# Copyright 2026 Apple Inc.
#
# Use of this source code is governed by a BSD-3-Clause license that can
# be found in the LICENSE file or at https://opensource.org/licenses/BSD-3-Clause
from __future__ import annotations
from typing import TYPE_CHECKING, ClassVar, final
from pydantic import PositiveInt, model_validator
from coreai_opt.config import (
CompressionConfig,
ModuleCompressionConfig,
OpCompressionConfig,
WeightOnlyModuleValidationMixin,
WeightOnlyOpValidationMixin,
)
from coreai_opt.palettization.spec import (
PalettizationSpec,
default_weight_palettization_spec,
)
if TYPE_CHECKING:
from coreai_opt.palettization.config._presets import (
_KMeansPalettizerConfigPresets,
_ModuleKMeansPalettizerConfigPresets,
)
_KMEANS_PALETTIZATION_CONFIG = "kmeans_palettization_config"
_PALETTIZATION_SPEC = "palettization_spec"
[docs]
class OpKMeansPalettizerConfig(WeightOnlyOpValidationMixin, OpCompressionConfig[PalettizationSpec]):
"""
Configuration class for palettization at the operation level.
Palettization is a weight-only compression technique that doesn't apply
to activations (inputs/outputs). Only op_state_spec is used to configure
which state tensors (e.g., weights, biases) should be palettized.
Attributes:
op_state_spec (dict[str, PalettizationSpec | None] | None): Palettization
specifications for operation state tensors (parameters, buffers, constants).

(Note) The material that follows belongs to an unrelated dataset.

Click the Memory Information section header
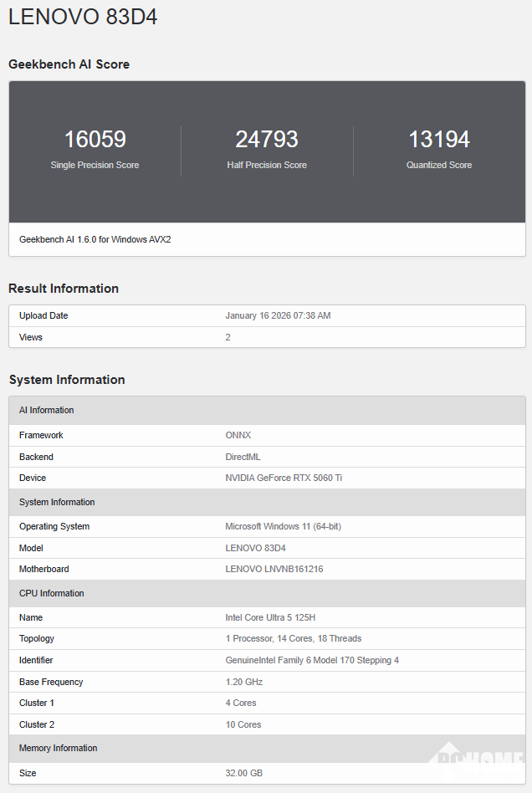The width and height of the screenshot is (532, 793). (x=59, y=748)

Keys are string names (e.g., "weight", "bias") or "*" to refer to all
state inputs. Values are PalettizationSpec objects or None to disable
palettization for that state tensor.
Default: 4-bit palettization for "weight" and "in_proj_weight"

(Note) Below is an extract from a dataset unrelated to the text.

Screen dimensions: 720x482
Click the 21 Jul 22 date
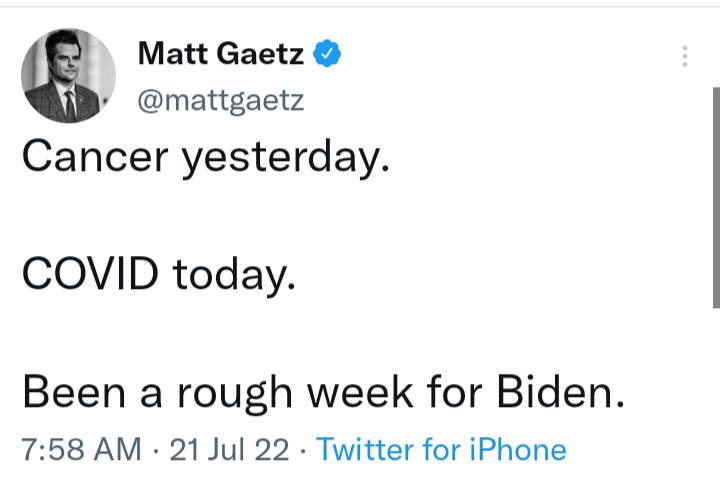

state tensors via ``default_weight_palettization_spec()``.
Example:
>>> # Palettize weights with 2-bit LUT
>>> op_config = OpKMeansPalettizerConfig(
... op_state_spec={
... "weight": PalettizationSpec(n_bits=2)
... }
... )
>>>
>>> # Disable palettization for a specific operation
>>> op_config = OpKMeansPalettizerConfig(
... op_state_spec=None # No state tensors will be palettized
... )
"""
[docs]
@classmethod
def get_default_state_spec(cls) -> dict[str, PalettizationSpec | None]:
"""Provide default state spec for palettization."""

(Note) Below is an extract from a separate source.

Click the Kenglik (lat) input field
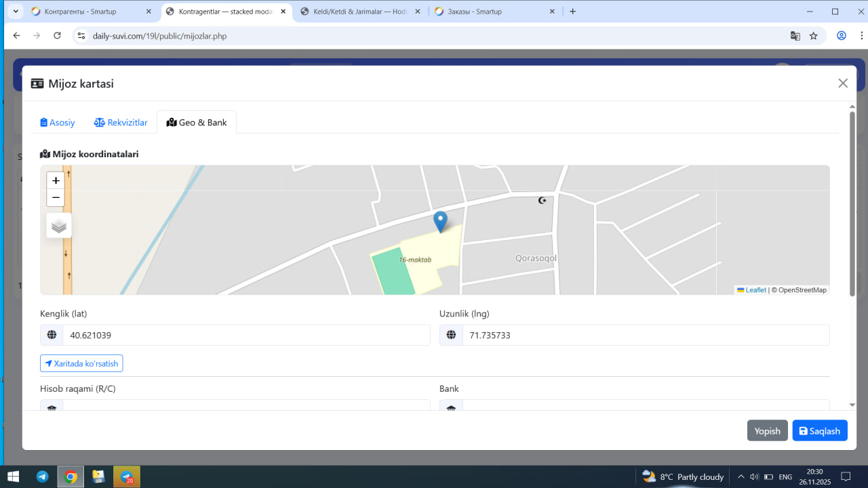 (x=245, y=335)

spec = default_weight_palettization_spec()
return {"weight": spec, "in_proj_weight": spec}
[docs]
@final
class ModuleKMeansPalettizerConfig(
WeightOnlyModuleValidationMixin,
ModuleCompressionConfig[OpKMeansPalettizerConfig, PalettizationSpec],
):
"""Configuration for palettizing a specific module using K-means clustering.
This class manages palettization settings for an entire module, including:
- Operation-level configurations (default, by type, by name)
- Module-level state (parameter) palettization
The operation configurations follow a hierarchical precedence:
1. op_name_config (most specific - applies to operations matching a name
pattern)
2. op_type_config (applies to operations of a specific type)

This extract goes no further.